Elizabeth Butchill (ca. 1758–1780) was an English woman who was tried and executed for the murder of her illegitimate newborn child.
Little of Butchill's early life is known except that she came from Saffron Walden, Essex. In about 1777, Butchill—unmarried—moved to Cambridge to live with her uncle and aunt, William and Esther Hall. Like her aunt, she worked as a college bed maker at Trinity College. On 6 January 1780 Butchill spent the day in bed groaning and complaining of colic. She was tended to by her aunt in the morning and later in the evening. On 7 January the body of a newborn girl was found in the river near the Halls' home on the grounds of the college. At an inquest, the coroner—Mr Bond—determined that the baby had died of a fractured skull. William Hall believed that the infant was Butchill's and arranged for a surgeon to examine her. On examination, she admitted that she had given birth to the baby. She said that the child was born alive and that she had thrown her down a "necessary" (toilet) into the river and buried the placenta.

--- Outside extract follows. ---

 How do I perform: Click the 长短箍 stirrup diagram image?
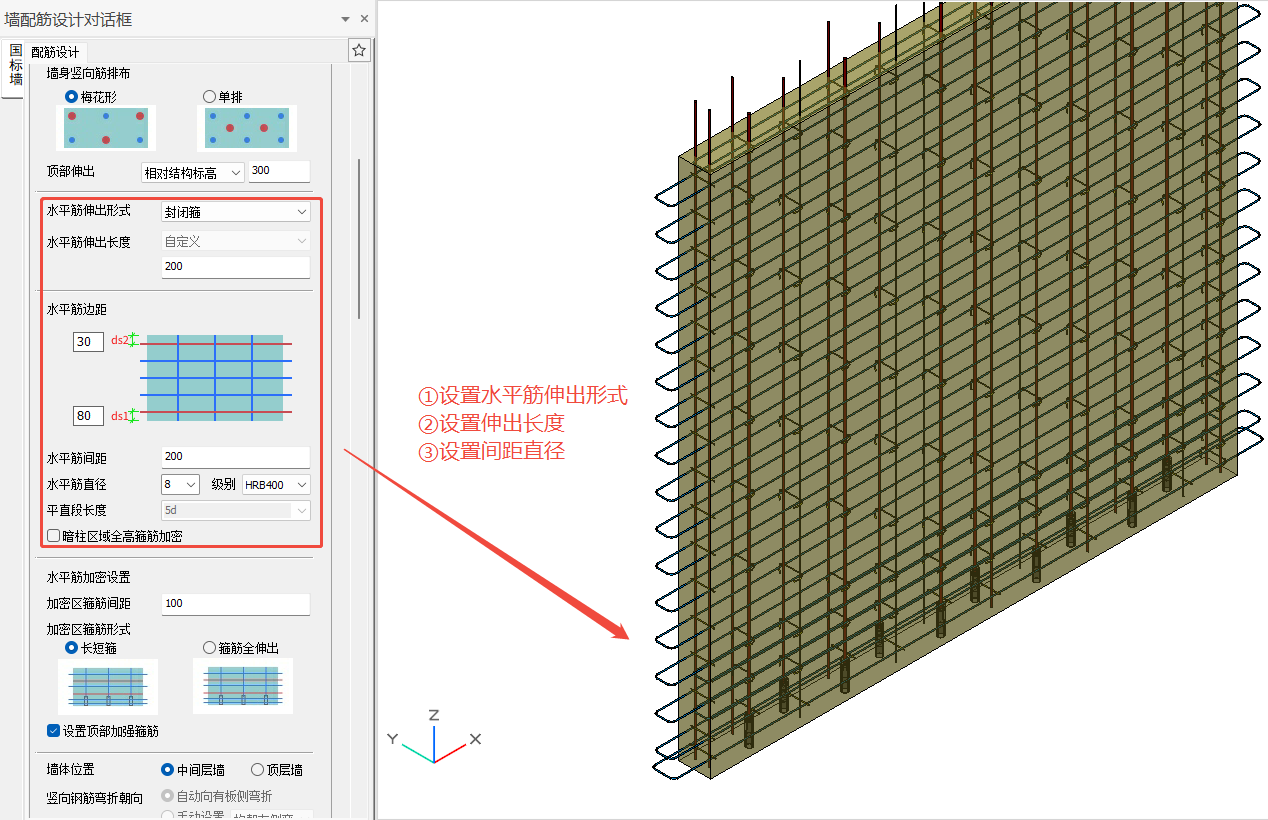tap(106, 686)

Butchill was charged by the coroner's jury with wilful murder. Unusually for an unmarried woman, she was not charged as the mother, that is, under the Concealment of Birth of Bastards Act 1623. Under this act, it was a capital offence for a mother to conceal the birth of a child. Butchill was simply tried for murder, and convicted. Despite pleading for mercy, she was sentenced to death and her body was to be anatomized. She was executed on 17 March 1780 at Cambridge. According to The Newgate Calendar, on the day of her death, she was "firm, resigned, and exemplary ... reconciled to her fate".